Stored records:
----------------------------------------
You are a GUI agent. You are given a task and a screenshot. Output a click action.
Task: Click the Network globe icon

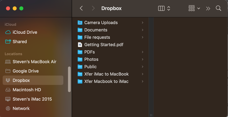click(8, 108)
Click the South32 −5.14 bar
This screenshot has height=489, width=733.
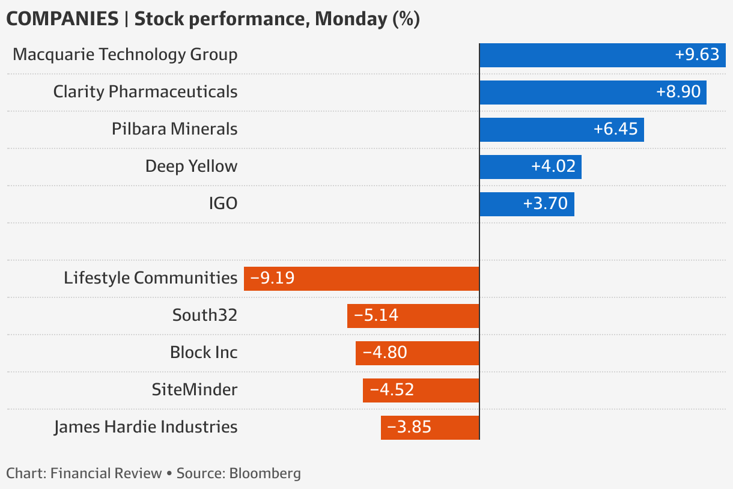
----------------------------------------
_WHAT NEEDS TO BE DONE_
Where a line of the records has the string "screenshot", copy that line.

_RESPONSE TO THE EXERCISE_
You are a GUI agent. You are given a task and a screenshot. Output a click action.
This screenshot has height=489, width=733.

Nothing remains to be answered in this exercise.